> PREGUNTAS
#1 ¿Cómo quedaría en forma de lista, conservando sus datos principales, el párrafo de la reseña de Memoria de mis putas tristes que empieza «El tratamiento del tema de la vejez»?
#2 ¿Podrías seguir escribiendo la reseña de Memoria de mis putas tristes a partir de su última oración?

> TEXTO DEL EJERCICIO
>>>

Miguel Ángel Meza
Más allá de la historia que se articula en la última novela de Gabriel García Márquez —la de un nonagenario que decide celebrar su cumpleaños con una noche de placer en compañía de una adolescente virgen—, Memoria de mis putas tristes (Editorial Diana, 2004) presenta virtudes temáticas y estilísticas que logran que esta breve obra se lea como deben leerse las historias bien contadas: con un gozo en vilo sin interrupciones.
El tratamiento del tema de la vejez y sus dilemas entre el ser y el parecer; el despliegue del mundo del personaje, que se niega a caducar ante las urgencias del progreso; el retrato del protagonista, cuyos hábitos delinean el perfil de un ser a ratos achacoso y maniático, a ratos nostálgico y tierno, todo esto se nos narra con el encanto de una prosa ágil que logra momentos brillantes.

<<<

> CONJUNTO DE DATOS

>>>

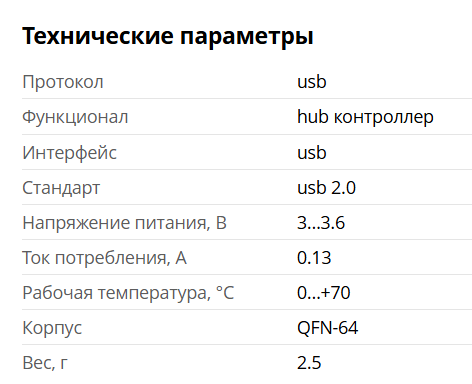Click the 'usb' value in the Протокол row
Viewport: 472px width, 384px height.
[312, 82]
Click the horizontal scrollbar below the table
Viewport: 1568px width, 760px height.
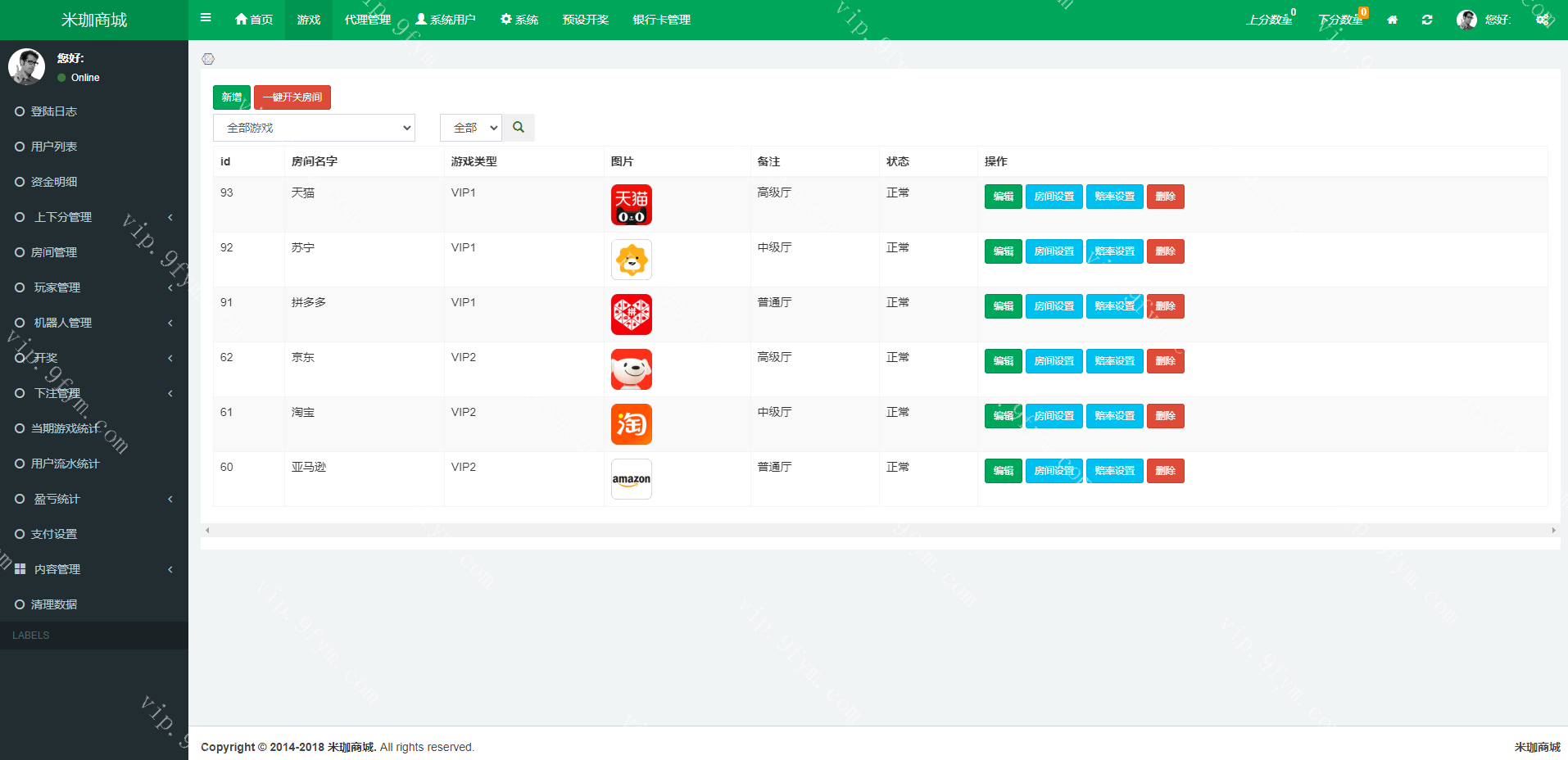pyautogui.click(x=880, y=531)
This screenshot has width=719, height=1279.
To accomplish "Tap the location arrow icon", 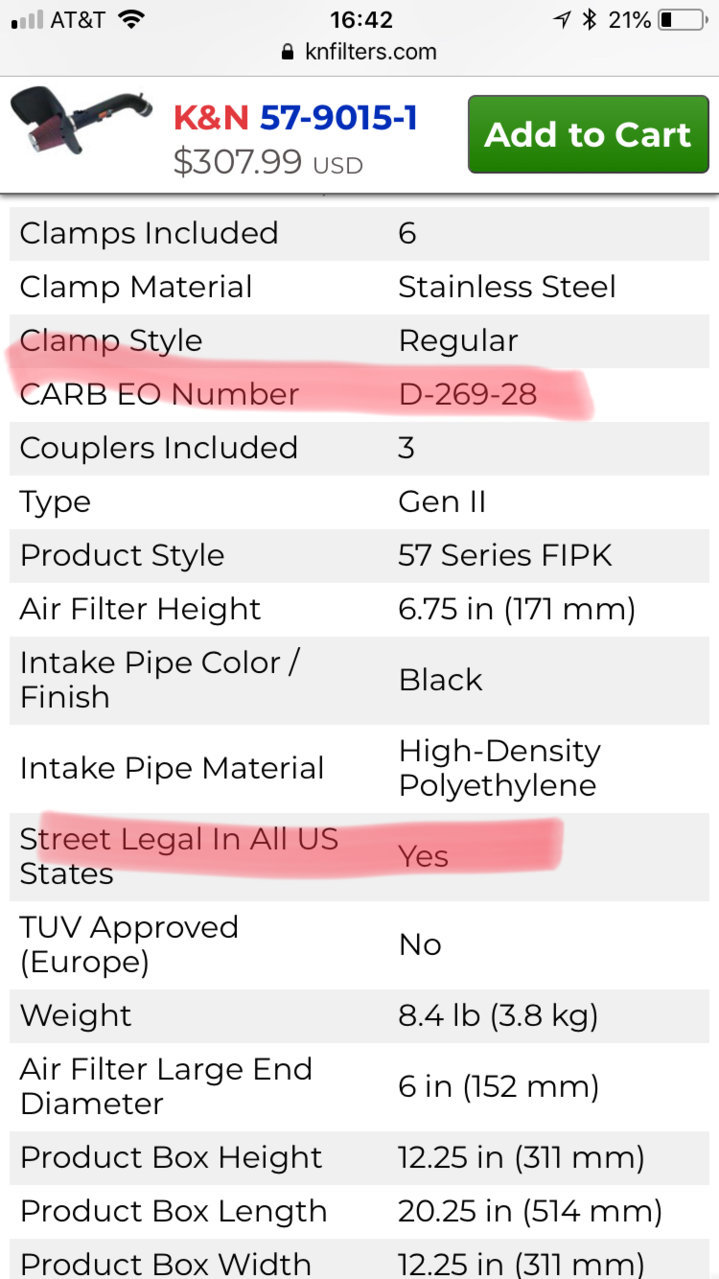I will click(563, 19).
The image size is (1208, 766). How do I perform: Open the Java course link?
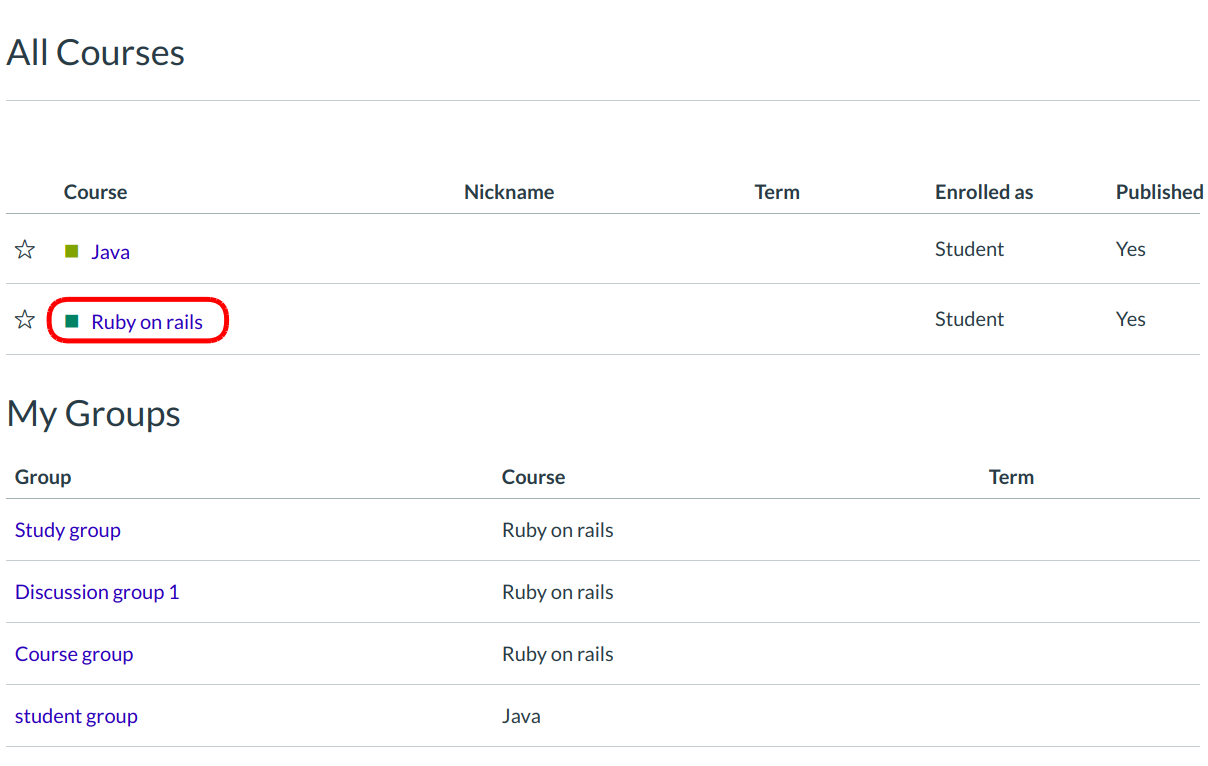(x=110, y=252)
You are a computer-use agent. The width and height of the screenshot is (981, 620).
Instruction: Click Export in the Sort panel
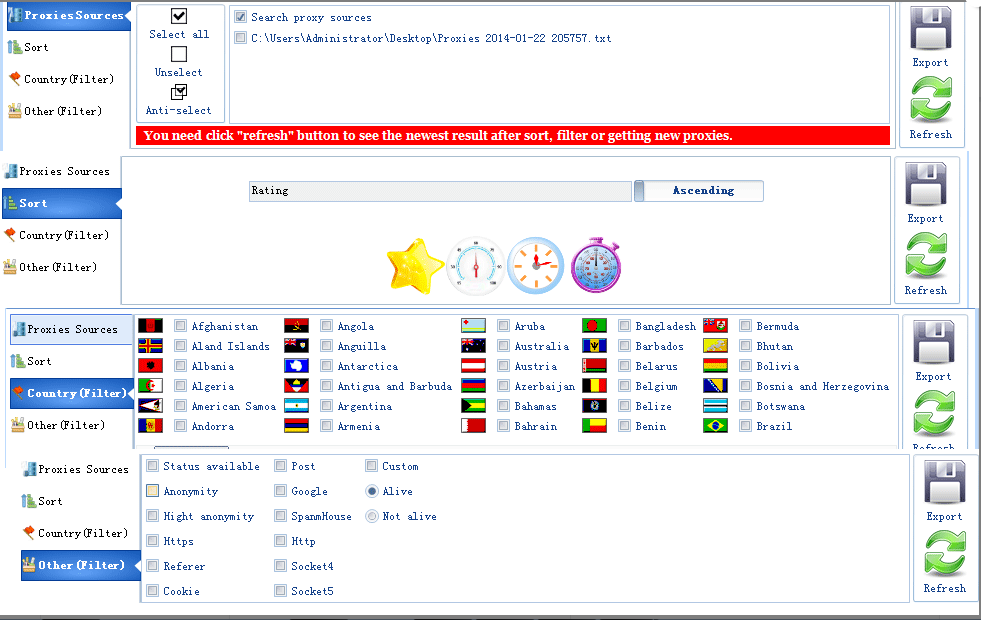925,193
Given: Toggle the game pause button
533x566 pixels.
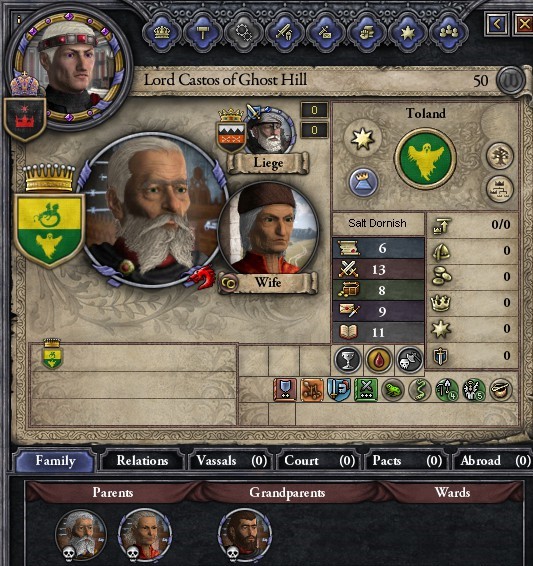Looking at the screenshot, I should click(x=511, y=80).
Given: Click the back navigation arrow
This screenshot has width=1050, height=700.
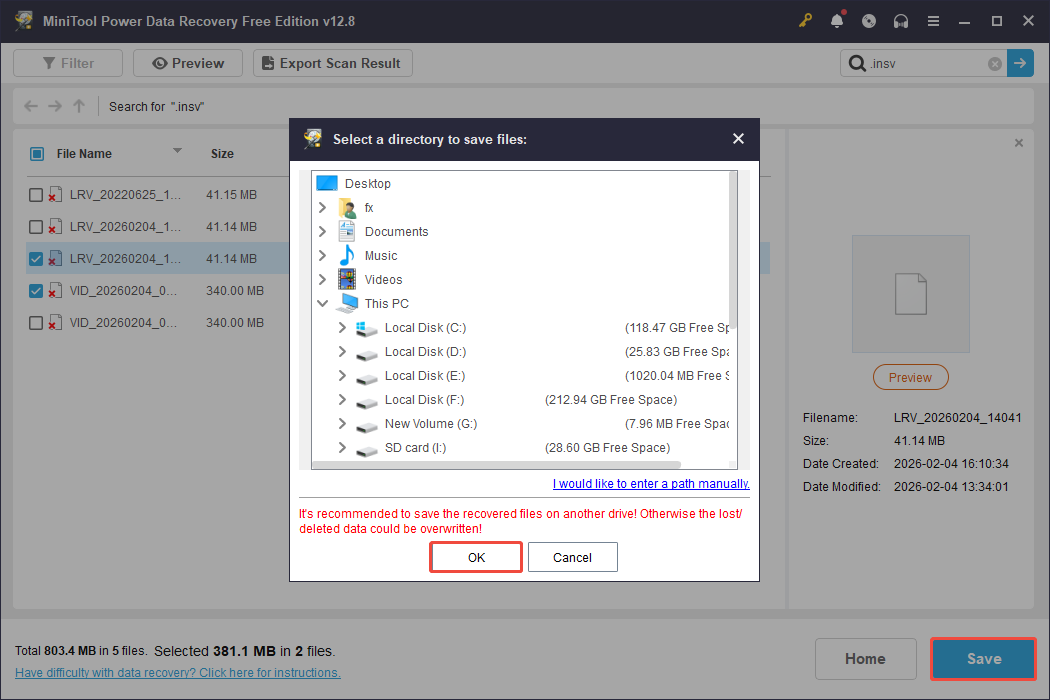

<<<

> RESPUESTAS POR PREGUNTA
#1
- Trata el tema de la vejez y sus dilemas entre el ser y el parecer.
- Despliega el mundo del personaje, que se niega a caducar ante las urgencias del progreso.
- Retrata a un protagonista cuyos hábitos lo muestran a ratos achacoso y maniático, a ratos nostálgico y tierno.
- Todo ello se narra con el encanto de una prosa ágil que logra momentos brillantes.

#2
Es cierto, la historia en sí, con su tema de amor platónico entre un anciano y una adolescente de catorce años, ofrece aristas que aún lastiman la sensibilidad de lectoras sumamente refractarias a la más mínima exacerbación de indicios pedofílicos (ver, por ejemplo, la reacción visceral del feminismo colombiano —y mexicano— que pidió el retiro de la obra en su momento y exigió del autor una disculpa por lo que consideraron una “insultante” promoción de la pedofilia).
El anciano de esta novela, ejemplar glorificación de una vejez juvenil, tiene el valor suficiente para reconocer los estragos de la edad —en el espíritu (y, sobre todo, en el cuerpo)—, pero también el gusto necesario para disfrutar las bondades de la sabiduría que los años le acarrean. Si bien admite iniciales síntomas de vejez cuando nota “los primeros huecos de la memoria”, celebra el triunfo de la vida que hace “que la memoria de los viejos se pierda para las cosas que no son esenciales, pero que raras veces falle para las que de verdad nos interesan”.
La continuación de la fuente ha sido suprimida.